About this exercise: With every mark kept, transcribe all of the records.

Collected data
=== Section Start ===

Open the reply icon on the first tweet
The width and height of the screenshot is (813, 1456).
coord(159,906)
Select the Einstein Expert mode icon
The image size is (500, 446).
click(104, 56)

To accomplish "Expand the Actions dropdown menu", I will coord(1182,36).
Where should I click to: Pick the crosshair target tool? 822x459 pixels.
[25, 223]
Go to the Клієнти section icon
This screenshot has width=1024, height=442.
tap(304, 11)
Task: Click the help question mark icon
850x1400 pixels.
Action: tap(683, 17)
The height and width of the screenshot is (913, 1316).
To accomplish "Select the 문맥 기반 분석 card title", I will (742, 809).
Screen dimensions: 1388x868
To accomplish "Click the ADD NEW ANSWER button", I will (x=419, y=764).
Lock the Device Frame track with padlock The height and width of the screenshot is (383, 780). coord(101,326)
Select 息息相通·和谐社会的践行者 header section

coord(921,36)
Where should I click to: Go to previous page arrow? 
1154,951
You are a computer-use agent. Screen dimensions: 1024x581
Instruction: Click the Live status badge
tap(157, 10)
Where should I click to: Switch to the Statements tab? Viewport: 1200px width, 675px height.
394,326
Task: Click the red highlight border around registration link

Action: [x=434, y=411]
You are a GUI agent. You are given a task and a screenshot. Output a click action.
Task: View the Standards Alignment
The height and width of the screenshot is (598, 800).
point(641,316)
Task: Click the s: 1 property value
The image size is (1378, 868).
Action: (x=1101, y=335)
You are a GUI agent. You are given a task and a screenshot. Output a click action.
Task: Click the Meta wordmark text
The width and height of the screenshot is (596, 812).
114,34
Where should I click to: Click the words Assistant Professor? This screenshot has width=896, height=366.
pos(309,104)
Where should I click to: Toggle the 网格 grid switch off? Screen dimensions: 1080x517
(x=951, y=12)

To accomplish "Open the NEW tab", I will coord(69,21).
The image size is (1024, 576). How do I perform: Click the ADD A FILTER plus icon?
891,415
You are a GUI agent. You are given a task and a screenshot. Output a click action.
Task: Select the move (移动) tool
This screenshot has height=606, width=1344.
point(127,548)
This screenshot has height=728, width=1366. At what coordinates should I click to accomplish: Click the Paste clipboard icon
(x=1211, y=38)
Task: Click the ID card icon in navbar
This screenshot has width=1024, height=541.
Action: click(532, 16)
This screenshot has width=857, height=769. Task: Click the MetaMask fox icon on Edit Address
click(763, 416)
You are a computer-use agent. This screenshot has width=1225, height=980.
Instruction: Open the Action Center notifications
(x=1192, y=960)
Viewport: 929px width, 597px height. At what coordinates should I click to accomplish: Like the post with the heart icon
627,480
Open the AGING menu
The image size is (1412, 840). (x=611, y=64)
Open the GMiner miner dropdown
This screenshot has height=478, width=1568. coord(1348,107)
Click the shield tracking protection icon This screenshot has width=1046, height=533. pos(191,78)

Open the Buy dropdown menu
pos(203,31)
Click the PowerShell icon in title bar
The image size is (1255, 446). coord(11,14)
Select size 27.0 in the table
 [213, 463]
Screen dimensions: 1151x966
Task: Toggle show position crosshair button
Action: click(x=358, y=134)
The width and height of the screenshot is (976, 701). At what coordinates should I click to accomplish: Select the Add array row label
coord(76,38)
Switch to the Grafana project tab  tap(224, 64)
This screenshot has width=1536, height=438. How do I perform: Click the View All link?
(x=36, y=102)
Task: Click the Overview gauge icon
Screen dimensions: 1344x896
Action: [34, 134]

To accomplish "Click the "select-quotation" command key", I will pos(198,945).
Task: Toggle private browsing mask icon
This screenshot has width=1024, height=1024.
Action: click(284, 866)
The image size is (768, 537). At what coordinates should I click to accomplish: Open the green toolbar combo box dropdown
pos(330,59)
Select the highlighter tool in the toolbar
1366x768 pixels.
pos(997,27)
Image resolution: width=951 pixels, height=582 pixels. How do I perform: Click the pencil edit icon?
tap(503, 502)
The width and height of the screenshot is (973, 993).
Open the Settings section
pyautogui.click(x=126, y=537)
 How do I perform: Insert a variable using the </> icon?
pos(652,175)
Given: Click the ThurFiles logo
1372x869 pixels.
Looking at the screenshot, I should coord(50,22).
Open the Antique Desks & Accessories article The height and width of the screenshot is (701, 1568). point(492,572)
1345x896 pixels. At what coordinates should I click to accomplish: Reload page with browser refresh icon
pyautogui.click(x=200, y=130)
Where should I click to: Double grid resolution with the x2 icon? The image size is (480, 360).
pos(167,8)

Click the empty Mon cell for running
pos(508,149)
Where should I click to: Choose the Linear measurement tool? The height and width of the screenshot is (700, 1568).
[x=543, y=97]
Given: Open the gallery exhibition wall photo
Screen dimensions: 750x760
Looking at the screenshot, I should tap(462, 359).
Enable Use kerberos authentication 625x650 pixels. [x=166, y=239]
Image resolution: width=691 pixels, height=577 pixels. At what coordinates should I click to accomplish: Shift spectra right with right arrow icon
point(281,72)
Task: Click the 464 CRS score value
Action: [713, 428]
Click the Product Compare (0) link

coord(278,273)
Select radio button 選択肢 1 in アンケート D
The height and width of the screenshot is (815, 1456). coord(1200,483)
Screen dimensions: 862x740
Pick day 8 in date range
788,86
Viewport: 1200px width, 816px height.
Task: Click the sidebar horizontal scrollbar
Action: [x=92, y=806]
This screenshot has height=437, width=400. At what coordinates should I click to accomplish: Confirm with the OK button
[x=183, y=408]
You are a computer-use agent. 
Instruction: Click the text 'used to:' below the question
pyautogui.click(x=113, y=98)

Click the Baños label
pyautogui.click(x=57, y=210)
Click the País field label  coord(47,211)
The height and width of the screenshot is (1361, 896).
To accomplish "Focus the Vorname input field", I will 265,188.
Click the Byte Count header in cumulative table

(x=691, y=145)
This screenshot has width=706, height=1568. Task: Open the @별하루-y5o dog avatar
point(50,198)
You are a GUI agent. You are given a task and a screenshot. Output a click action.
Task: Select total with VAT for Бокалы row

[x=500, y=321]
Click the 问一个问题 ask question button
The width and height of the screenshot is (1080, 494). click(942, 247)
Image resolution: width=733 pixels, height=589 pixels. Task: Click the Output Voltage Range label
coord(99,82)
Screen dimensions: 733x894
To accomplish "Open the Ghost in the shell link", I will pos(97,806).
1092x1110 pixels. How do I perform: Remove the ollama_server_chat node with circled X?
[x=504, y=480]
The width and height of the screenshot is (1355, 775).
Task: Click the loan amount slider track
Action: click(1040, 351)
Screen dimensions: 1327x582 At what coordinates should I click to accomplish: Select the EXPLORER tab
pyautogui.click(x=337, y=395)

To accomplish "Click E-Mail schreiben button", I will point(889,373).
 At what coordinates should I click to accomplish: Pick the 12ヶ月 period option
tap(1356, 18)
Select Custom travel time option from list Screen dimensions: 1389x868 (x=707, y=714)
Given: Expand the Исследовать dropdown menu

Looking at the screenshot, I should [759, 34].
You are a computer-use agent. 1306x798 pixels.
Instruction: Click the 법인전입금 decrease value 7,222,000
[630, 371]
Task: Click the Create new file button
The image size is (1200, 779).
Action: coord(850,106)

=== Section End ===

The answer:
Open the reply icon on the first tweet
The width and height of the screenshot is (813, 1456).
coord(159,906)
Select the Einstein Expert mode icon
The image size is (500, 446).
click(104, 56)

To accomplish "Expand the Actions dropdown menu", I will coord(1182,36).
Where should I click to: Pick the crosshair target tool? 822x459 pixels.
[25, 223]
Go to the Клієнти section icon
This screenshot has width=1024, height=442.
tap(304, 11)
Task: Click the help question mark icon
850x1400 pixels.
Action: tap(683, 17)
The height and width of the screenshot is (913, 1316).
To accomplish "Select the 문맥 기반 분석 card title", I will (742, 809).
Screen dimensions: 1388x868
To accomplish "Click the ADD NEW ANSWER button", I will (x=419, y=764).
Lock the Device Frame track with padlock The height and width of the screenshot is (383, 780). coord(101,326)
Select 息息相通·和谐社会的践行者 header section

coord(921,36)
Where should I click to: Go to previous page arrow? 
1154,951
You are a computer-use agent. Screen dimensions: 1024x581
Instruction: Click the Live status badge
tap(157, 10)
Where should I click to: Switch to the Statements tab? Viewport: 1200px width, 675px height.
394,326
Task: Click the red highlight border around registration link

Action: [x=434, y=411]
You are a GUI agent. You are given a task and a screenshot. Output a click action.
Task: View the Standards Alignment
The height and width of the screenshot is (598, 800).
point(641,316)
Task: Click the s: 1 property value
The image size is (1378, 868).
Action: (x=1101, y=335)
You are a GUI agent. You are given a task and a screenshot. Output a click action.
Task: Click the Meta wordmark text
The width and height of the screenshot is (596, 812).
114,34
Where should I click to: Click the words Assistant Professor? This screenshot has width=896, height=366.
pos(309,104)
Where should I click to: Toggle the 网格 grid switch off? Screen dimensions: 1080x517
(x=951, y=12)

To accomplish "Open the NEW tab", I will coord(69,21).
The image size is (1024, 576). How do I perform: Click the ADD A FILTER plus icon?
891,415
You are a GUI agent. You are given a task and a screenshot. Output a click action.
Task: Select the move (移动) tool
This screenshot has height=606, width=1344.
point(127,548)
This screenshot has height=728, width=1366. At what coordinates should I click to accomplish: Click the Paste clipboard icon
(x=1211, y=38)
Task: Click the ID card icon in navbar
This screenshot has width=1024, height=541.
Action: click(532, 16)
This screenshot has width=857, height=769. Task: Click the MetaMask fox icon on Edit Address
click(763, 416)
You are a computer-use agent. This screenshot has width=1225, height=980.
Instruction: Open the Action Center notifications
(x=1192, y=960)
Viewport: 929px width, 597px height. At what coordinates should I click to accomplish: Like the post with the heart icon
627,480
Open the AGING menu
The image size is (1412, 840). (x=611, y=64)
Open the GMiner miner dropdown
This screenshot has height=478, width=1568. coord(1348,107)
Click the shield tracking protection icon This screenshot has width=1046, height=533. pos(191,78)

Open the Buy dropdown menu
pos(203,31)
Click the PowerShell icon in title bar
The image size is (1255, 446). coord(11,14)
Select size 27.0 in the table
 [213, 463]
Screen dimensions: 1151x966
Task: Toggle show position crosshair button
Action: click(x=358, y=134)
The width and height of the screenshot is (976, 701). At what coordinates should I click to accomplish: Select the Add array row label
coord(76,38)
Switch to the Grafana project tab  tap(224, 64)
This screenshot has width=1536, height=438. How do I perform: Click the View All link?
(x=36, y=102)
Task: Click the Overview gauge icon
Screen dimensions: 1344x896
Action: [34, 134]

To accomplish "Click the "select-quotation" command key", I will pos(198,945).
Task: Toggle private browsing mask icon
This screenshot has width=1024, height=1024.
Action: click(284, 866)
The image size is (768, 537). At what coordinates should I click to accomplish: Open the green toolbar combo box dropdown
pos(330,59)
Select the highlighter tool in the toolbar
1366x768 pixels.
pos(997,27)
Image resolution: width=951 pixels, height=582 pixels. How do I perform: Click the pencil edit icon?
tap(503, 502)
The width and height of the screenshot is (973, 993).
Open the Settings section
pyautogui.click(x=126, y=537)
 How do I perform: Insert a variable using the </> icon?
pos(652,175)
Given: Click the ThurFiles logo
1372x869 pixels.
Looking at the screenshot, I should coord(50,22).
Open the Antique Desks & Accessories article The height and width of the screenshot is (701, 1568). point(492,572)
1345x896 pixels. At what coordinates should I click to accomplish: Reload page with browser refresh icon
pyautogui.click(x=200, y=130)
Where should I click to: Double grid resolution with the x2 icon? The image size is (480, 360).
pos(167,8)

Click the empty Mon cell for running
pos(508,149)
Where should I click to: Choose the Linear measurement tool? The height and width of the screenshot is (700, 1568).
[x=543, y=97]
Given: Open the gallery exhibition wall photo
Screen dimensions: 750x760
Looking at the screenshot, I should tap(462, 359).
Enable Use kerberos authentication 625x650 pixels. [x=166, y=239]
Image resolution: width=691 pixels, height=577 pixels. At what coordinates should I click to accomplish: Shift spectra right with right arrow icon
point(281,72)
Task: Click the 464 CRS score value
Action: [713, 428]
Click the Product Compare (0) link

coord(278,273)
Select radio button 選択肢 1 in アンケート D
The height and width of the screenshot is (815, 1456). coord(1200,483)
Screen dimensions: 862x740
Pick day 8 in date range
788,86
Viewport: 1200px width, 816px height.
Task: Click the sidebar horizontal scrollbar
Action: [x=92, y=806]
This screenshot has height=437, width=400. At what coordinates should I click to accomplish: Confirm with the OK button
[x=183, y=408]
You are a computer-use agent. 
Instruction: Click the text 'used to:' below the question
pyautogui.click(x=113, y=98)

Click the Baños label
pyautogui.click(x=57, y=210)
Click the País field label  coord(47,211)
The height and width of the screenshot is (1361, 896).
To accomplish "Focus the Vorname input field", I will 265,188.
Click the Byte Count header in cumulative table

(x=691, y=145)
This screenshot has width=706, height=1568. Task: Open the @별하루-y5o dog avatar
point(50,198)
You are a GUI agent. You are given a task and a screenshot. Output a click action.
Task: Select total with VAT for Бокалы row

[x=500, y=321]
Click the 问一个问题 ask question button
The width and height of the screenshot is (1080, 494). click(942, 247)
Image resolution: width=733 pixels, height=589 pixels. Task: Click the Output Voltage Range label
coord(99,82)
Screen dimensions: 733x894
To accomplish "Open the Ghost in the shell link", I will pos(97,806).
1092x1110 pixels. How do I perform: Remove the ollama_server_chat node with circled X?
[x=504, y=480]
The width and height of the screenshot is (1355, 775).
Task: Click the loan amount slider track
Action: click(1040, 351)
Screen dimensions: 1327x582 At what coordinates should I click to accomplish: Select the EXPLORER tab
pyautogui.click(x=337, y=395)

To accomplish "Click E-Mail schreiben button", I will point(889,373).
 At what coordinates should I click to accomplish: Pick the 12ヶ月 period option
tap(1356, 18)
Select Custom travel time option from list Screen dimensions: 1389x868 (x=707, y=714)
Given: Expand the Исследовать dropdown menu

Looking at the screenshot, I should [759, 34].
You are a computer-use agent. 1306x798 pixels.
Instruction: Click the 법인전입금 decrease value 7,222,000
[630, 371]
Task: Click the Create new file button
The image size is (1200, 779).
Action: coord(850,106)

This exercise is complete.